Working full-time doesn’t always make it easy to get workplace health insurance



CNN

Millions of Americans have signed up for health insurance with their companies in recent weeks. But for some full-time workers, especially in certain industries like construction, work-based coverage is not an option for them.

This divide was even more evident as the labor market bounced back to life in 2021 after sharp losses at the start of the Covid-19 pandemic.

Although the number of full-time, year-round workers aged 19 to 64 jumped by 10.4 million last year, the uninsured rate for that group also rose, up 0.6 percentage points to 9.1 %, according to data from the Census Bureau.

This is partly due to the fact that the occupations that had the largest increase in the share of full-time workers last year was services and construction, which are less likely to provide work-based health benefits. Only about 62% of service workers and 56% of construction workers have employer-sponsored insurance.

At the same time, the share of people employed in professional and managerial occupations – which have the highest workplace coverage rates of 89% and 85% respectively – fell slightly last year.

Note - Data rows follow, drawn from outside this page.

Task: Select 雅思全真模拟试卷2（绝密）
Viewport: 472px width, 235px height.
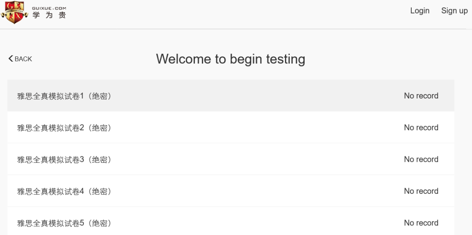Action: [231, 127]
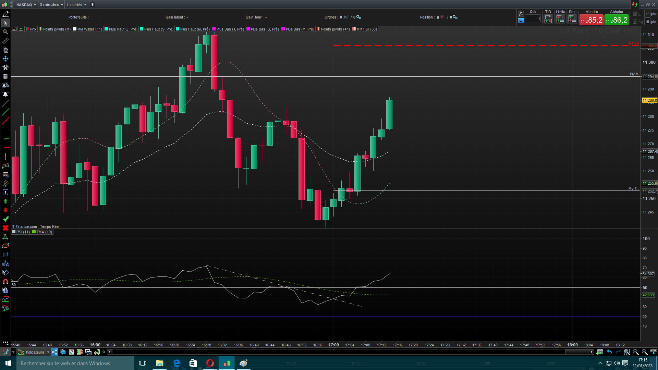The height and width of the screenshot is (370, 658).
Task: Select the RSI (11) indicator label
Action: pyautogui.click(x=23, y=232)
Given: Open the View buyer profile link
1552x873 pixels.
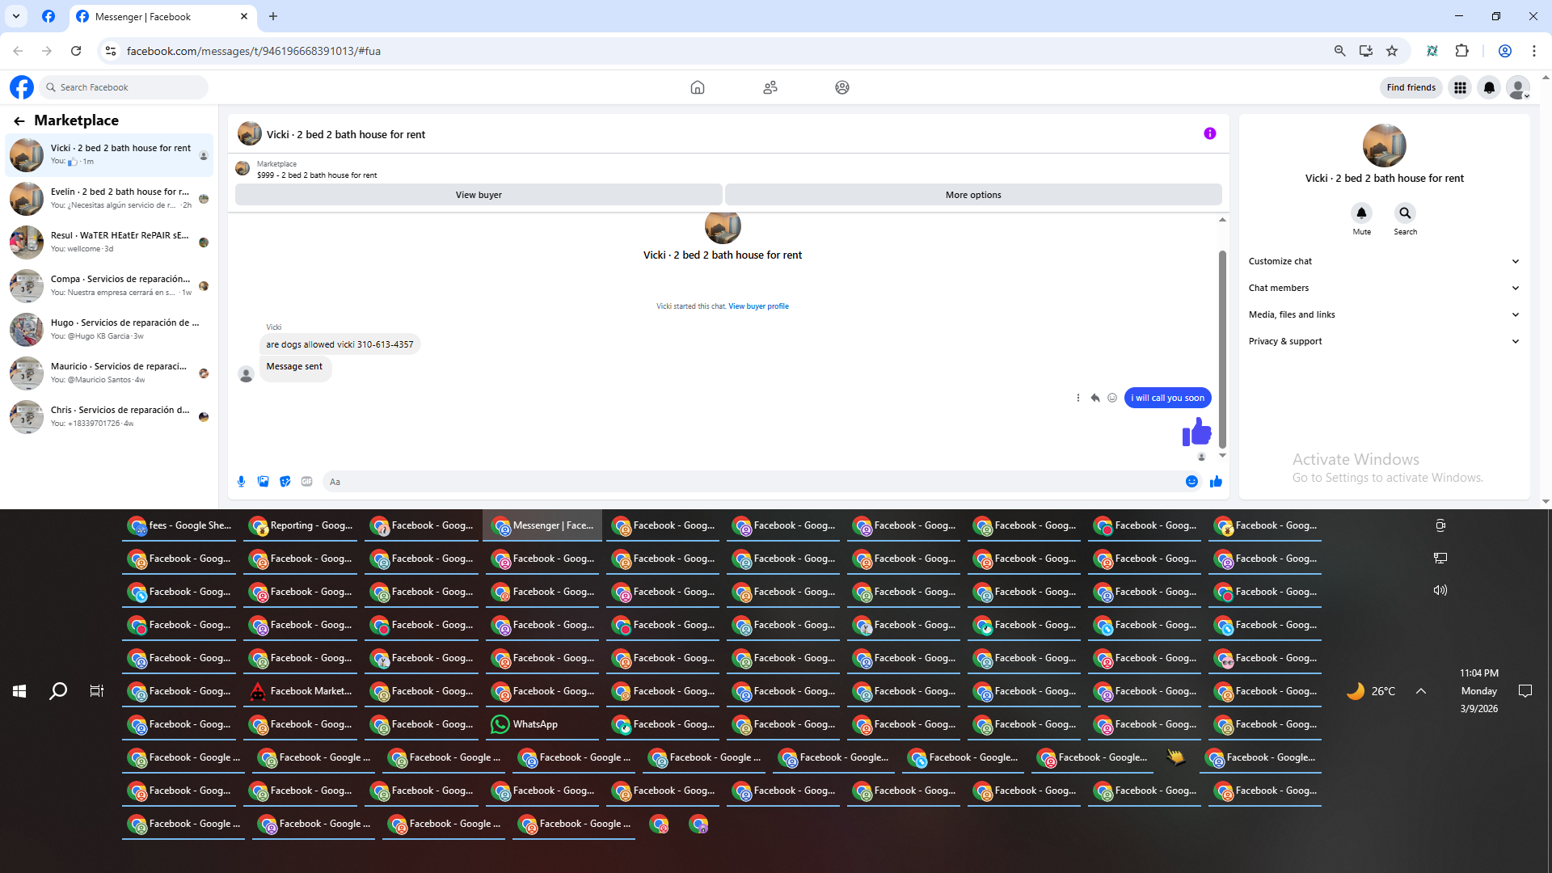Looking at the screenshot, I should [x=758, y=306].
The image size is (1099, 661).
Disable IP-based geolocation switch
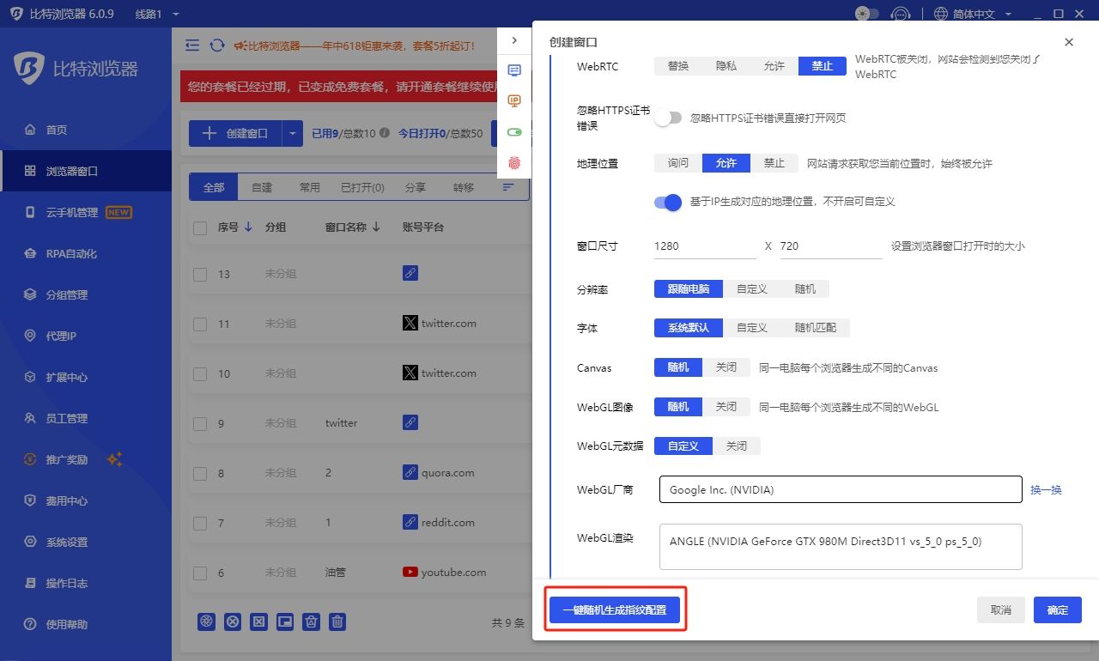pos(668,202)
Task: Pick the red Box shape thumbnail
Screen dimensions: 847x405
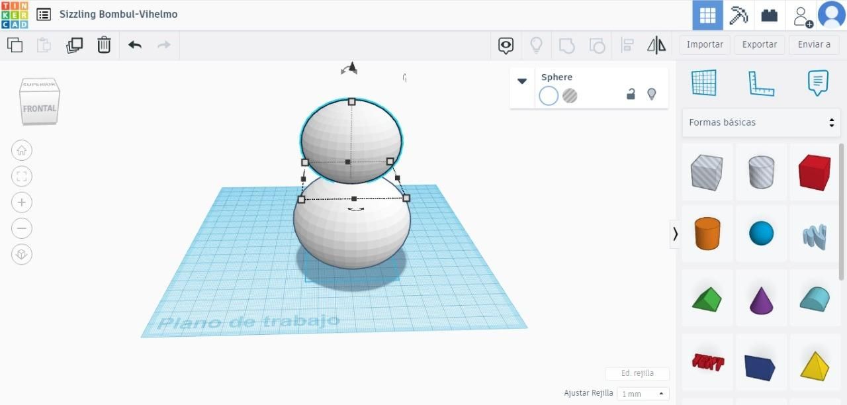Action: tap(815, 173)
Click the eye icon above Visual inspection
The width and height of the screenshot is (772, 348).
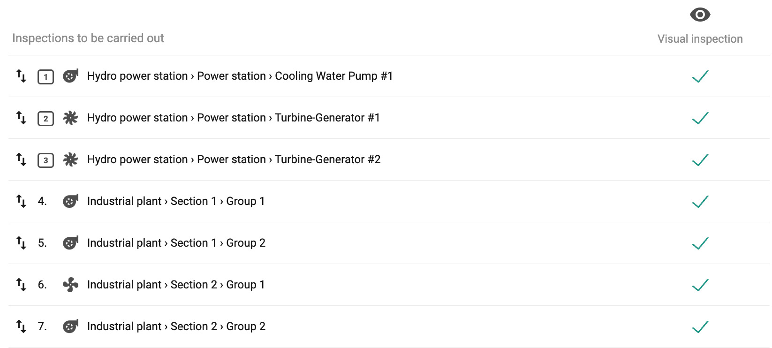700,15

This also contributed to the decline in coverage among all full-time and year-round workers.

Overall, just over half of Americans have health benefits through their employer or a family member’s job, according to the Census Bureau. Among workers aged 19 to 64, the share is 71%, although it varies by industry.

In 2021, a greater share of full-time, year-round workers had public coverage, such as Medicaid, but that has not yet fully offset the decline in private coverage, which includes work-based health benefits, the Bureau of Labor Statistics found. census.

More of those workers were able to participate in Medicaid last year because of Congress’s 2020 pandemic relief package, which gives states additional federal funds for Medicaid but prohibits them from disenrolling beneficiaries even if their incomes are too high to to meet the usual conditions. Enrollment had risen to 90 million as of July, but is expected to drop by about 15 million after the federal government ends the public health emergency.

Increasing Medicaid enrollment helped reduce the nation’s overall uninsured rate to 8.3 percent in 2021, among the lowest on record.

Although employer-sponsored coverage is generally considered the gold standard, some of the luster has worn off.

“There’s already been a quiet crisis in employer-sponsored insurance for quite some time, especially for lower-income workers and workers in certain industries,” said Sabrina Corlett, co-director of the Center for Health Insurance Reform at Georgetown University’s McCourt School of Public Policy.

Fewer employers offer coverage and the policies they do provide are less robust, she said. This is especially true among smaller companies that are not subject to the Affordable Care Act mandate that requires larger employers to offer affordable coverage.

Only 32 percent of private sector employers with fewer than 50 workers offered health insurance last year, according to federal data. That’s down from a high of 47% in 2000.

Meanwhile, only 69 percent of eligible full-time workers at smaller companies that offer health benefits opted into coverage last year. That compares with a peak of nearly 84 percent in 1997, according to federal data.

Among larger private sector employers, offer rates have been in the mid-to-high 90% range since enrollment began in 1996. But only 72% of eligible full-time workers enrolled last year, compared with a high of 88% in 1998.

For some of these employees, even monthly premiums that equate to 5 percent or 6 percent of their income may be too expensive for them, Corlett said.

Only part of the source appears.